I called Margaret’s attention to the story of the thief on the cross who asked Jesus to “remember me when you come into your kingdom” (Luke 23:42). It would obviously have been impossible for the thief to come down from his cross and be baptized. Nevertheless, Jesus promised him that he would be with Him “in paradise” (verse 43).
“So, Margaret,” I said, “given your condition, I would be perfectly glad to take you into the membership of the Alvarado Adventist church on your profession of faith in Jesus rather than your actual baptism.”
I’ll never forget Margaret’s response. She said, “Pastor, if I die in that baptistry, I’m going to be baptized!”
I said, “OK,” and we set the date for her baptism.
The deacons filled the baptistry with water the Friday night before, and the next morning two or three extra deaconesses were on hand to help Margaret into her baptismal robe and up the steps to the edge of the baptistry. I met her at the top of the steps and helped her down into the water. I introduced Margaret to the congregation, and then I raised my hand and said, “Margaret, because of your love for Jesus, your desire to serve Him the rest of your life on this earth, and your desire to spend eternity with Him in heaven, I now baptize you ‘in the name of the Father and of the Son and of the Holy Spirit’ ” (Matthew 28:19).
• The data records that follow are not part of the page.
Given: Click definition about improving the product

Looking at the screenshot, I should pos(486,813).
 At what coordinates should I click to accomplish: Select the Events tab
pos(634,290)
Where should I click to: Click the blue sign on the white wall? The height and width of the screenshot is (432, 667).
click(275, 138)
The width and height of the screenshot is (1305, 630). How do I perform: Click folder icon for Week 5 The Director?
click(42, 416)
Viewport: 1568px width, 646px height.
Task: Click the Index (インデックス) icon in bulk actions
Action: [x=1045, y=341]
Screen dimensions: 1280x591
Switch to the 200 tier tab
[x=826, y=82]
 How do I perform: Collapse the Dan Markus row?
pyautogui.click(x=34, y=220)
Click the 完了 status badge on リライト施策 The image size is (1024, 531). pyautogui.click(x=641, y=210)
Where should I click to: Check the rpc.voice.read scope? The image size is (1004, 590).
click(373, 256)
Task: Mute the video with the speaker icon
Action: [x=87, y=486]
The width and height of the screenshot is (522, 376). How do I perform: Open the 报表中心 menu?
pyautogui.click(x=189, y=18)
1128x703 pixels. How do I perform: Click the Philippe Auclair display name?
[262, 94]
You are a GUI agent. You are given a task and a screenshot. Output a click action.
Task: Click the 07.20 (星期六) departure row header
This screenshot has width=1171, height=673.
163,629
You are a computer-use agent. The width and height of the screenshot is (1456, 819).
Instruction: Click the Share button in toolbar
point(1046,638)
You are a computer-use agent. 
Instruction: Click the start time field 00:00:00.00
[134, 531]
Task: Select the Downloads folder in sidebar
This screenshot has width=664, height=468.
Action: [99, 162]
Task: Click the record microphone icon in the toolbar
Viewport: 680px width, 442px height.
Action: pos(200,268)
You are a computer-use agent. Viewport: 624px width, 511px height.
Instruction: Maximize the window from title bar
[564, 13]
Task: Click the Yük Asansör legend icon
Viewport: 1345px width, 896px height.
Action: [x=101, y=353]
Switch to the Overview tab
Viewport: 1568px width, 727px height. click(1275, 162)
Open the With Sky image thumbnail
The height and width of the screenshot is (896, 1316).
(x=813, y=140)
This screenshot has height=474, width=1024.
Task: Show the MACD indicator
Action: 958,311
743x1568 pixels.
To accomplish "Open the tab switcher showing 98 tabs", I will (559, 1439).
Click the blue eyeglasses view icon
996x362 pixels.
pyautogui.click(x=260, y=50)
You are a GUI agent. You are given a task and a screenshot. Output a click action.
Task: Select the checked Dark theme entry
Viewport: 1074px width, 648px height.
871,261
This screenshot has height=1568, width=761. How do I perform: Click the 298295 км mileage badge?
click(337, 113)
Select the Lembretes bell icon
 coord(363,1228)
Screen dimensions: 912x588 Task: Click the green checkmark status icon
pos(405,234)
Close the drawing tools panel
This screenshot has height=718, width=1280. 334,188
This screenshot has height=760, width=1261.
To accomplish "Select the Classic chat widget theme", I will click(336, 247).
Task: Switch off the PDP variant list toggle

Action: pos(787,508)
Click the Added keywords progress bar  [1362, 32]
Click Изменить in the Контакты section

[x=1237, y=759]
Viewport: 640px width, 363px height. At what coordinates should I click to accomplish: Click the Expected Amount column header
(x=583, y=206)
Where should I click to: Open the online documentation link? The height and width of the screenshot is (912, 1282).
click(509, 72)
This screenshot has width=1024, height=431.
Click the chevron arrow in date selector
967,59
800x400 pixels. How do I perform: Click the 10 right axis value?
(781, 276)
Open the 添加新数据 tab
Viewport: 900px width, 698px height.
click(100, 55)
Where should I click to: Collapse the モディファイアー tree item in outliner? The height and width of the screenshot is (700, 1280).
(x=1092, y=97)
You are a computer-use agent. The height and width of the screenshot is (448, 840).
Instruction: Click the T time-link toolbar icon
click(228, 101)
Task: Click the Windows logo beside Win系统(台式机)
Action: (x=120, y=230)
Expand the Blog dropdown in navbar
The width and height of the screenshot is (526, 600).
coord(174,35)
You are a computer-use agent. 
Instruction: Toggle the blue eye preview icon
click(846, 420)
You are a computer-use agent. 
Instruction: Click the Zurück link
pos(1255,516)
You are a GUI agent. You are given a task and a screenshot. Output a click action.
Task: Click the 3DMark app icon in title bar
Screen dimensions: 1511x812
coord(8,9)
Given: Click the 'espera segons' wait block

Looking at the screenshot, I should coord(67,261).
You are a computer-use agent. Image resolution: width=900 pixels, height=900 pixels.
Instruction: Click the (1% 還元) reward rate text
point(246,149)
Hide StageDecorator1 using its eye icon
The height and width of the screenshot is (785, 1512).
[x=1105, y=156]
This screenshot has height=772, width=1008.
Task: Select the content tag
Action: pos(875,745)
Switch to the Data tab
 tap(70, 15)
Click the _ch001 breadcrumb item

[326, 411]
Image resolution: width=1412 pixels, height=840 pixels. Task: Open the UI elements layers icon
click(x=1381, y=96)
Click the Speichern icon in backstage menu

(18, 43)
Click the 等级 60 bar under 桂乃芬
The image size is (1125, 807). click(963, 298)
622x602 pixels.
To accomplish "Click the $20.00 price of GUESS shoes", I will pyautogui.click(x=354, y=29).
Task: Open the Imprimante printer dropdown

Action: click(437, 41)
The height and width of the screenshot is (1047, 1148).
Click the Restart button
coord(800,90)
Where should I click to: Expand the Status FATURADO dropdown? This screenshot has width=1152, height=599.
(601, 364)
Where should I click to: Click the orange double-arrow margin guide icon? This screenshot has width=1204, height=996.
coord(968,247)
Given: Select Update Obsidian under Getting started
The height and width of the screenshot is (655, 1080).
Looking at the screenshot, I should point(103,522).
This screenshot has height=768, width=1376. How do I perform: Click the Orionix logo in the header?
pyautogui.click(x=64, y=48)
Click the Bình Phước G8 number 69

Then I lowered her gently into the water and back up again.
I helped Margaret back up the steps and handed her over to the deaconesses, who, after easing her down the steps on the other side, helped her dry off and change into the dry clothes she’d brought along.
I was very pleased with Margaret’s strong desire to be baptized in spite of her handicap, but I wasn’t prepared for what happened the following Sabbath morning: Margaret came to church—and she wasn’t carrying her oxygen or using her walker. In fact, she was walking quite normally!
I exclaimed, “Margaret, what happened? Where’s your oxygen? How come you aren’t using your walker?”
She said, “Pastor, something happened in that baptistry last Sabbath. I could feel it when I came up out of the water. I went to see my doctor this week, and he said it’s a miracle. I was healed of my infirmity in that baptistry last Sabbath!” Margaret died a few years later, but until shortly before her death she came to church faithfully every Sabbath, and I never saw her use her oxygen or her walker again.
I conducted many baptisms during the years that I was a pastor, and I’ve conducted a few since becoming the editor of Signs of the Times®. But that Sabbath morning in Alvarado, Texas, when I baptized Margaret, is the only time I’ve seen an actual miracle happen in the baptistry. Or is it? Actually, every baptism is a miracle—the miracle of a changed life that’s dedicated to serving Jesus in this life and spending eternity with Him in the next.